But, upon looking at the whole addiction topic once again, it is honestly hard to break a damn addiction. As i said in post #10 I was addicted to gaming and i still am.. in fact it has gotten worse. I honestly can't control it now, every spare chance i get i would leave class and to get my fill of gaming. Even if i was not playing a game, just the comfort of watching others play and hanging out with my friends who do is a big thrill for me. To the people who smoke.. i know how hard it is to not go a week without a cigarette. That is FOREVER! That's a ridiculously long time.. wow.. if you've ever been smoking and you've been able to control it i have alot of respect for you. I mean, the dangers of smoking are CLEAR AS DAY people shouldnt be doing the stupidity they do by smoking, but if somehow they got trapped and they can't get rid of the tobacco monkey, i sympathize. Its difficult..
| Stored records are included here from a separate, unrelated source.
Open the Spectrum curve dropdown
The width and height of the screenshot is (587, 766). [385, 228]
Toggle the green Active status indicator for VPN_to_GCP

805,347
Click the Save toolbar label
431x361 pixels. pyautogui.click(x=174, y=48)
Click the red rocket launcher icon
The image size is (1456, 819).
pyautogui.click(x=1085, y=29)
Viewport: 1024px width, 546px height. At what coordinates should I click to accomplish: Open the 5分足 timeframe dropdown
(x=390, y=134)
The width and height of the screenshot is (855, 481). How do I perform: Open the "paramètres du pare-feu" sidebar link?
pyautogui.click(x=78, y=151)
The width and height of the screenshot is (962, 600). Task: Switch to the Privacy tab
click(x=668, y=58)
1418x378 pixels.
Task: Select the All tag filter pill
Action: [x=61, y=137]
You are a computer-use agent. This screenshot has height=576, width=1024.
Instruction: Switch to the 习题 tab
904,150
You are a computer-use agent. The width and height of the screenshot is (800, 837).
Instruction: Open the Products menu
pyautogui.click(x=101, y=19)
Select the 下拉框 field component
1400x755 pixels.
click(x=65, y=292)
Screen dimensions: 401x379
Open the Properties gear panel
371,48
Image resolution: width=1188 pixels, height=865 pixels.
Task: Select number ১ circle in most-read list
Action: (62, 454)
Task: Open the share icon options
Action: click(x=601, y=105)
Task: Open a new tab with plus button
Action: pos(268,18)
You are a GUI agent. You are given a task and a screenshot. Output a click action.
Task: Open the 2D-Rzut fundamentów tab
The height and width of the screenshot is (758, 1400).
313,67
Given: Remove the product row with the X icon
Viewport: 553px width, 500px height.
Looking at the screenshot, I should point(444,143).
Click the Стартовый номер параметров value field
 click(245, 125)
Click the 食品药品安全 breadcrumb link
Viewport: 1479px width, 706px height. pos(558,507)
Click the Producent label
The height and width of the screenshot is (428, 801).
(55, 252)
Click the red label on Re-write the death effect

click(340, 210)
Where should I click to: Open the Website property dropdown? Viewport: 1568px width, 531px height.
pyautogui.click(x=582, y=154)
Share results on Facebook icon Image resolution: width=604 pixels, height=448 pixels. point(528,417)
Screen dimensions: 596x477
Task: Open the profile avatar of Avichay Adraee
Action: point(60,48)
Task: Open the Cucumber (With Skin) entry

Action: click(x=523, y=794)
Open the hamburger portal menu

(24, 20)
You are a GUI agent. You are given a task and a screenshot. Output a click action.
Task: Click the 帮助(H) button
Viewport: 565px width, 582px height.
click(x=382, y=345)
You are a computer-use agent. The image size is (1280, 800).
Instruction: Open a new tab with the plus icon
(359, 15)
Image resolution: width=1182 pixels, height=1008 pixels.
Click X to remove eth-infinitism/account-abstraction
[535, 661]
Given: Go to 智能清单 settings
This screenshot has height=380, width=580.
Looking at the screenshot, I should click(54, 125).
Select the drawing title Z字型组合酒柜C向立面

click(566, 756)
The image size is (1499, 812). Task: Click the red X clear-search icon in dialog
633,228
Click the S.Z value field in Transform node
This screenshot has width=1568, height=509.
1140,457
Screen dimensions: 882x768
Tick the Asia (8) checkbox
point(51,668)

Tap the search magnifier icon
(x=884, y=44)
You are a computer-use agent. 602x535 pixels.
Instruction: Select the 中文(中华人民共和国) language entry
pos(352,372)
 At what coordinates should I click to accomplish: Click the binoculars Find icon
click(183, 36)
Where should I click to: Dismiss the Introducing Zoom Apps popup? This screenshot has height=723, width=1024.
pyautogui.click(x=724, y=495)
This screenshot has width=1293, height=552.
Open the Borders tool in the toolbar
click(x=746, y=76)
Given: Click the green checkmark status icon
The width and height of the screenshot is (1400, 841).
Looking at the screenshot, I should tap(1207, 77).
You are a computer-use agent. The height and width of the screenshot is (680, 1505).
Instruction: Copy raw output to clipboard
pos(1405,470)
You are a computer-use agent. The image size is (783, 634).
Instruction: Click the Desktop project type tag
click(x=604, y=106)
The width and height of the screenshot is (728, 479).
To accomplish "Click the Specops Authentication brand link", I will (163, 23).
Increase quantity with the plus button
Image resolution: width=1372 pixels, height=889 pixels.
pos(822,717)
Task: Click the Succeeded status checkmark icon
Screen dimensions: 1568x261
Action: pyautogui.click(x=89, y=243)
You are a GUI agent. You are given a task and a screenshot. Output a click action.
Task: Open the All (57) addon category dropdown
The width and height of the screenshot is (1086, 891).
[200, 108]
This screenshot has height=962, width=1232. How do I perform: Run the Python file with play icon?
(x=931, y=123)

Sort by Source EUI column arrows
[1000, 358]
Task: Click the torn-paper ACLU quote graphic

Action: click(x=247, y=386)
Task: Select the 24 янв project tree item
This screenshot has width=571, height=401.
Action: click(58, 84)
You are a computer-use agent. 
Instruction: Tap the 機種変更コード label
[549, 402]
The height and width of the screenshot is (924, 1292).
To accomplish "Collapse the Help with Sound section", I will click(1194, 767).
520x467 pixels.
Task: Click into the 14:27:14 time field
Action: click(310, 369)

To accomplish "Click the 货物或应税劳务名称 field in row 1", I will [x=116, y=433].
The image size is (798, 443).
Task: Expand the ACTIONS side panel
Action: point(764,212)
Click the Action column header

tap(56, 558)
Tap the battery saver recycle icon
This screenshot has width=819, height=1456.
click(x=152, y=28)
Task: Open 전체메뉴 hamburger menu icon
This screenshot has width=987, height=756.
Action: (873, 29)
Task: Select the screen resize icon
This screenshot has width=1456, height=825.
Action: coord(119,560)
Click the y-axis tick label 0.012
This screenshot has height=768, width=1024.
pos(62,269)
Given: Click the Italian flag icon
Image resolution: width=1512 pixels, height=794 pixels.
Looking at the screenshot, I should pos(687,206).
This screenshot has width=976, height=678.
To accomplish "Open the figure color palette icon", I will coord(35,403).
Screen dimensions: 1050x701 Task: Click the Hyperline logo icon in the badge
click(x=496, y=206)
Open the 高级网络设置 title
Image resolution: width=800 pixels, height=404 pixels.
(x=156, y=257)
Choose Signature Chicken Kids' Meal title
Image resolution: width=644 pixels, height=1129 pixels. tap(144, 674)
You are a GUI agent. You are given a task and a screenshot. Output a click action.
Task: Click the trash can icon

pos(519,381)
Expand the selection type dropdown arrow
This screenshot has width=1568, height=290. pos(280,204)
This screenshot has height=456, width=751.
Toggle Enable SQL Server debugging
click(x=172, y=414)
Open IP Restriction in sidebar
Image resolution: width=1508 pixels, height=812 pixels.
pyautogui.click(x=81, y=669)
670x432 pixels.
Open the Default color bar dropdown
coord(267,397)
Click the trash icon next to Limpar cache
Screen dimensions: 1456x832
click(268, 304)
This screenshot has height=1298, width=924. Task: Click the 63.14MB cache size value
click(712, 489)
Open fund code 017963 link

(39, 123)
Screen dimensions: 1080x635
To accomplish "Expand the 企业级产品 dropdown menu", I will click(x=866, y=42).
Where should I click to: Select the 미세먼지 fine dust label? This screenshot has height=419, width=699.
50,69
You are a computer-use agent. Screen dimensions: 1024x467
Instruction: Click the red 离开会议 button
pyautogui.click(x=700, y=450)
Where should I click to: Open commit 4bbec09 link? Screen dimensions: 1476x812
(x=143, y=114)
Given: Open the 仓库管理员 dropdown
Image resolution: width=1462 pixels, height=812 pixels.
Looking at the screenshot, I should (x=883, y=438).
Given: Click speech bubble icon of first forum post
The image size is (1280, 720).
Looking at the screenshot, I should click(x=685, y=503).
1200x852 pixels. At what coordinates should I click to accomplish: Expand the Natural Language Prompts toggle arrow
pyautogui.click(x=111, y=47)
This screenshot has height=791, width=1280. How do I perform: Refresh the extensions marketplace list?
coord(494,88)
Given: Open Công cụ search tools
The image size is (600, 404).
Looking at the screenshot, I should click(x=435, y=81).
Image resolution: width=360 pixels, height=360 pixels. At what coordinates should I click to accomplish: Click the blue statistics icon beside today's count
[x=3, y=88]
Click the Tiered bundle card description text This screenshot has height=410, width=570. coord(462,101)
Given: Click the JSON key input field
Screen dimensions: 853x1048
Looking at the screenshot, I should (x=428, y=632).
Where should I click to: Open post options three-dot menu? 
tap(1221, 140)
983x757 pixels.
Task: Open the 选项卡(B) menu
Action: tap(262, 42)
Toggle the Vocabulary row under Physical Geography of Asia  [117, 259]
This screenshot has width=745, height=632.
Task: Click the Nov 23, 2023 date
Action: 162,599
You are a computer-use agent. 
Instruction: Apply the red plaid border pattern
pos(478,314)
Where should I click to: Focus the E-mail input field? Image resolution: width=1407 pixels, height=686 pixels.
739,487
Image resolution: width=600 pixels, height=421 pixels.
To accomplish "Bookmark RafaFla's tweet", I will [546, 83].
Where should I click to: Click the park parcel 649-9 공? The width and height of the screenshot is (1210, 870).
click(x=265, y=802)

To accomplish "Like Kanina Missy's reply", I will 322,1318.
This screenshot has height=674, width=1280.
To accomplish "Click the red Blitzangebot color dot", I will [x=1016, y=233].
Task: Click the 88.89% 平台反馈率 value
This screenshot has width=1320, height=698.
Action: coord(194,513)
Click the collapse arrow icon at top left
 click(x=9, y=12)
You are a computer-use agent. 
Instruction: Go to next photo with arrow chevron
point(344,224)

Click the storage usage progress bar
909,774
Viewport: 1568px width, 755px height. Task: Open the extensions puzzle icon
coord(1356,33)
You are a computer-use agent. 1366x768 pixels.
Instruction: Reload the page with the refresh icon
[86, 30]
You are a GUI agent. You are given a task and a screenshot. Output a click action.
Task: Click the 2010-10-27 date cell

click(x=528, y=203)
With alcohol, i've began drinking more. But not like an alarming rate or anything mind you! I'm nowhere near the range of an alcoholic or casual drinker. I mean, if i'm offered a beer i would drink it, but i wouldn't go seeking alcohol. I've noticed that nowadays in parties alcohol help make the party better. There are alot of free drinks parties out and about these days. Before when I was younger we didnt have alcohol and we had a blast at parties, but now... so much beer and other stuff are passed around and some people believe they cant enjoy themselves without it... and the sad thing is at times i sometimes share that same belief. I find myself wanting a couple of beers at parties to 'loosen' up. But.. from RIGHT now i'm vowing to NOT drink at parties and see if i can enjoy myself... i'll update you on this vow i've made...

Have i strayed from the topic? Not really.. this is just me generally addressing everything. I'm not really pinpointing any particular problem today. In terms with my addiction to gaming, I've started to make progress. I went to ALL my classes today and it felt great. Because i actually was following the work with the lecturers and when the day was complete i felt proud.It was good going to class and being able to follow on the lecturer's every word and answer questions asked in class. It was uplifting to have a hunger to learn. It was wonderful knowing that i did not waste time and i spent my time on something worthwhile.. In these past few weeks I've begun to realise that i need to mature and i can't afford to let myself slide into the trap that everyone else has begun to fall into. I need to do things with my life than just sit down in front of computers and my ps2. I've recently called a group called the 'Heroes Foundation'. They're a group in my country that visits different orphanages and also donates to various charities. They believe that children can be educated through the values taught in comics. And in a way, they're right. Popular heroes such as Spiderman is an excellent example. His ever popular motto With great power comes great responsibility can help many a children. The idea they have is really good, by children learning what is right and wrong from Superheroes, they will be able to follow from their example. Also, i've started busying myself with gym and swimming in the pool on campus. It helps to take my mind off gaming...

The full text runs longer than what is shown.